Although unfamiliar in detail, Klane recognised at once that he was looking at the products of an advanced technology. The creature's lair was a sort of base, protected by a rectangular perimeter fence and containing a short squat building at one end and a tall metallic tower at the other. All this was completely outside the range of experience of a typical Rider, but Klane had been brought up amongst Enclave machinery in Kalonia and he had seen something similar when he journeyed to the Beacon Of Ulon. He tried to remember all the things Crinomu has told him and the lessons he had received from the seers at the station. Was it even possible that the tower was some kind of space ship? The bottom of the crater looked deserted. Where was the creature? Or was the creature just an invention by the Riders to justify their fear and their abandonment of the settlement? Perhaps there was no creature. Perhaps the Riders in their primitive ignorance had mistaken advanced technology for a creature? But then what about the kidnapped girls? Or was that just invention too? So many questions...
Klane was on the point of considering a closer approach when he became aware of a mechanical thrashing sound behind him, growing rapidly louder. The creature was no invention of the Riders.

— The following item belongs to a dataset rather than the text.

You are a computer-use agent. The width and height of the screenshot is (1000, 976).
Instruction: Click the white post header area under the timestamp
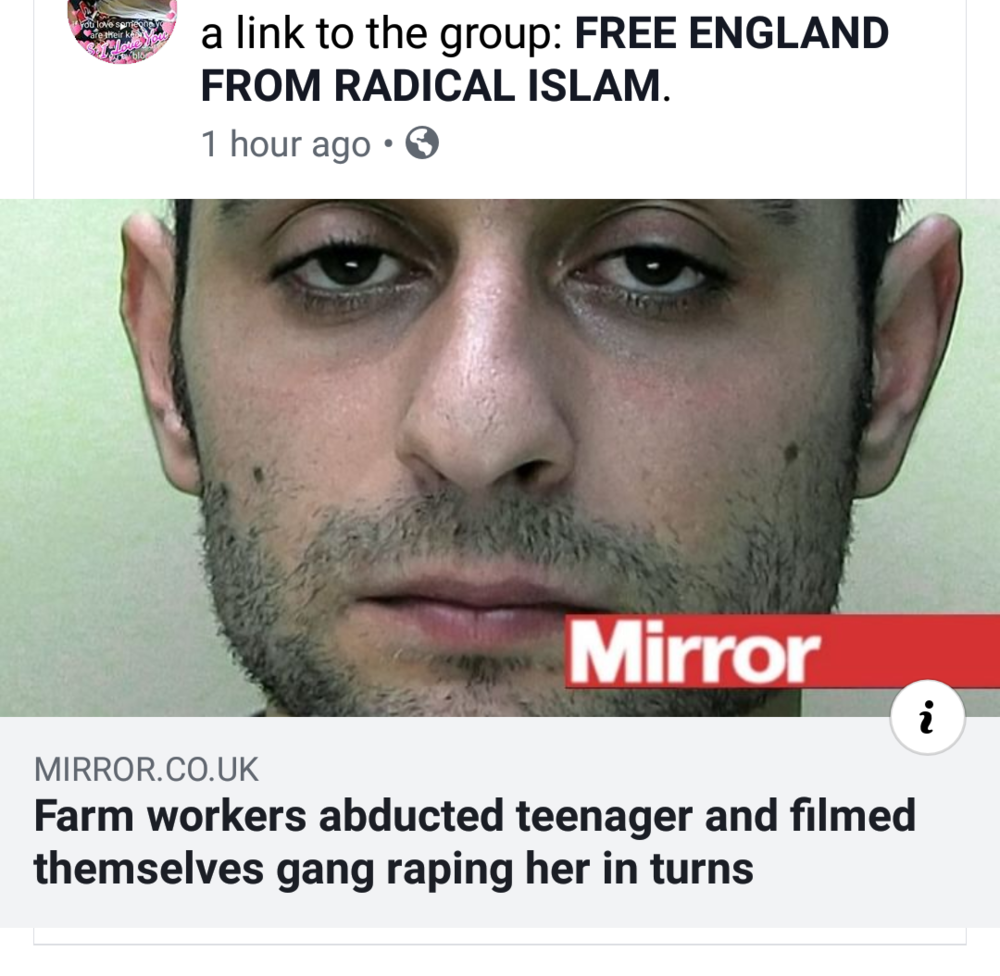tap(500, 180)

Its sensors had detected his approach long before he climbed the crater rim and it had the advantage over him. Twisting round to face it, Klane found the monster almost upon him!
At first Klane could make no sense of the rapidly approaching object except to feel considerable alarm as it came straight towards him. Was it an animal or a machine? A large scaly form like some giant snake was twisting about the axis of a metal frame surmounted by a noisy whirling rotor blade. As it drew closer he realised that it was both an animal and a machine; a heavy creature hanging in loops from the struts of a flying vehicle. When the beast shifted the coils of its body round and through the interstices of the framework, the lightweight craft pitched and lurched in his direction. A large toothy head and wide eyes held him in its sight and he noticed the barrels of strange guns pointing right at him.
Then came a painful pulse of energy which threw him off his feet. The klane flew out of his right hand and he found himself tumbling through the air and into the crater. A second blast stunned him even as he was falling and he hit the ground hard and rolled downhill barely conscious. Before he could recover, a projectile net fired from the gyrocopter had wrapped him in a fine silken web which completely immobilised him. With every nerve screaming in pain, he could do nothing but watch and suffer as the creature landed and slithered to the ground, securing him tightly with the dexterous coils of its body, then lifting him into the air and transporting him down to the base.
Klane Kalonia was a prisoner of the creature in the crater.